Texte source:
Entre l’impulsion passée et le choc futur de la trajectoire de la matière surgit la vie. La vie ne connaît ni le passé, ni le futur, ni l’espace dans lequel s’enfonce la matière. La vie est un dynamisme qui jaillit toujours et infailliblement au présent dans l’inaccessible et invisible dimension inté­rieure des organismes. Ici, il faut arrêter le va-et-vient de la conscience pour éprouver ce fait. Car il peut révolutionner notre perception de la réalité.

La vie ne connaît et ne peut connaître que la dimension du présent. Il ne peut exister de vie au passé ou au futur. C’est toujours au moment même que la vie se manifeste. Un constat qui a d’incommensurables conséquen­ces. Une fontaine qui sourd des profondeurs du sol doit renouveler sans cesse son eau pour demeurer source. Il en est de même pour la vie. Elle doit jaillir perpétuellement à l’intérieur de l’organisme pour le maintenir vivant au PRÉSENT.

Cher Albert, arrêtons-nous un instant pour prendre conscience de cet aspect particulier de l’énigme de la vie. Ici, la rationalité n’a que peu de mots et d’arguments à invoquer. Pour comprendre, l’intelligence doit céder la place à l’intuition. Car la froide raison ne peut que se taire d’admiration devant un phénomène dont le plus époustouflant des mystères est de se manifester toujours et seulement à l’intérieur des limites infiniment étroi­tes du présent.

Considérons ce que nous sommes. Cette vie qui jaillit à l’intérieur nous fait exister au moment même. Notre conscience n’est pas emportée comme notre corps dans l’entropie de l’espace-temps. Elle impose plutôt un cran d’arrêt au flot continu des réalités qui se diluent et s’usent dans leur trajec­toire spatiale du passé vers l’avenir. Nous ne sommes pas au passé, nous ne sommes pas au futur. Nous sommes au présent et ne pouvons être qu’au présent, portés que nous sommes par la substance vivante.

Travail à faire:
A - Restituez le passage du texte source allant de « La vie ne connaît et » jusqu'à « vivant au PRÉSENT. » inclus.
B - Répondez aux questions suivantes d'après le texte source :
(i) Que doit faire une fontaine pour demeurer source ?
(ii) Pour comprendre, à quoi l'intelligence doit-elle céder la place ?
(iii) Dans quoi notre corps est-il emporté ?
Les enregistrements qui suivent ne font pas partie du texte source.

Données fournies:
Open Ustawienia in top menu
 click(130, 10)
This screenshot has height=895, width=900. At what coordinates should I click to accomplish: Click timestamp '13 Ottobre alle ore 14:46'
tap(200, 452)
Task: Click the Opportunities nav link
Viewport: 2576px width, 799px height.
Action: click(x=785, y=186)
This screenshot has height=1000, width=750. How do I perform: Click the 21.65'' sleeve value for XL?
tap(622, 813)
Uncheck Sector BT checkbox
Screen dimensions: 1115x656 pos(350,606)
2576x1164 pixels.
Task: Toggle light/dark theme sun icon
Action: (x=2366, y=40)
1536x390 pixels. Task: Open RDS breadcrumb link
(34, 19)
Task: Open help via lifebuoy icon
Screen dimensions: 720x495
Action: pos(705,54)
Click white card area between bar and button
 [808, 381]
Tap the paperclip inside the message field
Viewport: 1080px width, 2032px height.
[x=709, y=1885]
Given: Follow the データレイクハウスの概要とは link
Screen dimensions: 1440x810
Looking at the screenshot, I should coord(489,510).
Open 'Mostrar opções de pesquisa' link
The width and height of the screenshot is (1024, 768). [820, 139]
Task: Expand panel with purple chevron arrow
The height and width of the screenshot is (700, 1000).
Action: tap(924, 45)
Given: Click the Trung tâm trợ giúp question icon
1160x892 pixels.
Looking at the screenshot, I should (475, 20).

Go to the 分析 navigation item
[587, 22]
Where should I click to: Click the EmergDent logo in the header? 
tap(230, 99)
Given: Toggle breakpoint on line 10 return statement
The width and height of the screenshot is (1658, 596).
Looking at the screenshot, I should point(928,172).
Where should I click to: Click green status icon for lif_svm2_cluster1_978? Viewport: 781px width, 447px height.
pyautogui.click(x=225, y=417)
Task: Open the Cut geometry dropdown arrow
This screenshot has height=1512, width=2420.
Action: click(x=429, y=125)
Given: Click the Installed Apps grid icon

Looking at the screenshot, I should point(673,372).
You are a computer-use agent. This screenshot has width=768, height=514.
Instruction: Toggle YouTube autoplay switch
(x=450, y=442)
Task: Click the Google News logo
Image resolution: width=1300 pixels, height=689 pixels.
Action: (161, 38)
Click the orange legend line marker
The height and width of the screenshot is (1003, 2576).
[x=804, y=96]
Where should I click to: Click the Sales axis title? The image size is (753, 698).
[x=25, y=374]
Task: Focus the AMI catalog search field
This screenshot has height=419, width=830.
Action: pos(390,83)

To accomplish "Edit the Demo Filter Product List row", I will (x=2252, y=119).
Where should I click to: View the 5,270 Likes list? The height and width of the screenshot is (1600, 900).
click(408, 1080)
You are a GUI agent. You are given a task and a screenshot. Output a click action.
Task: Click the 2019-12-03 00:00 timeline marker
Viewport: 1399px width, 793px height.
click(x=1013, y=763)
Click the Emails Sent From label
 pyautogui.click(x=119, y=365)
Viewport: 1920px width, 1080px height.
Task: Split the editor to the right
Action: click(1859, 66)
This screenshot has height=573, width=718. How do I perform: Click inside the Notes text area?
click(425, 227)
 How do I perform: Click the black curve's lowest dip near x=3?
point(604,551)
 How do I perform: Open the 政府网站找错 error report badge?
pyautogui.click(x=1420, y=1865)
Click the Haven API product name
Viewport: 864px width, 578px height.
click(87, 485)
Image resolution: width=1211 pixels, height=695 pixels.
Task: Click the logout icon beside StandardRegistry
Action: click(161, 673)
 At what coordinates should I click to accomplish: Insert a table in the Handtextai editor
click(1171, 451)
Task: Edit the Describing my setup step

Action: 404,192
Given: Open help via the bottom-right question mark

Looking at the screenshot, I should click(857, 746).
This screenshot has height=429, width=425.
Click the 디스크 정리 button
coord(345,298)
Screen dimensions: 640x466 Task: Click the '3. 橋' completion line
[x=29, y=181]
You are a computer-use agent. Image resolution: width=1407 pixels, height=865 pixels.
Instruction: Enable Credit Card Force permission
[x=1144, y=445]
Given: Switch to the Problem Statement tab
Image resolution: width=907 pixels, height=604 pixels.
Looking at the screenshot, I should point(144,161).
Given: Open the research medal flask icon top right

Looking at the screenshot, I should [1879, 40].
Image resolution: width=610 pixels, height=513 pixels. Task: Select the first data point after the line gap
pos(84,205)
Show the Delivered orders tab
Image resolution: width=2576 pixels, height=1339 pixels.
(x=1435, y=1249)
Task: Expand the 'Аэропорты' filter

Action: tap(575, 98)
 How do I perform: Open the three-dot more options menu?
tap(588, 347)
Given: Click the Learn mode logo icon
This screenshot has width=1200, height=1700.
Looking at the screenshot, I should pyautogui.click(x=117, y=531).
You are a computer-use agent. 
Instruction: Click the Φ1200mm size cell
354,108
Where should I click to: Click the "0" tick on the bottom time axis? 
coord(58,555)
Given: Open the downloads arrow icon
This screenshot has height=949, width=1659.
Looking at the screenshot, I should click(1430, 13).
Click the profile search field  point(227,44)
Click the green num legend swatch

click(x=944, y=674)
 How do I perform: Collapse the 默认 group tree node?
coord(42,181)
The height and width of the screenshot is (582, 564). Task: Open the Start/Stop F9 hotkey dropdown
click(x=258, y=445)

Réponses:
A -
La vie ne connaît et ne peut connaître que la dimension du présent. Il ne peut exister de vie au passé ou au futur. C’est toujours au moment même que la vie se manifeste. Un constat qui a d’incommensurables conséquen­ces. Une fontaine qui sourd des profondeurs du sol doit renouveler sans cesse son eau pour demeurer source. Il en est de même pour la vie. Elle doit jaillir perpétuellement à l’intérieur de l’organisme pour le maintenir vivant au PRÉSENT.

B -
(i) Elle doit renouveler sans cesse son eau.
(ii) À l'intuition.
(iii) Dans l'entropie de l'espace-temps.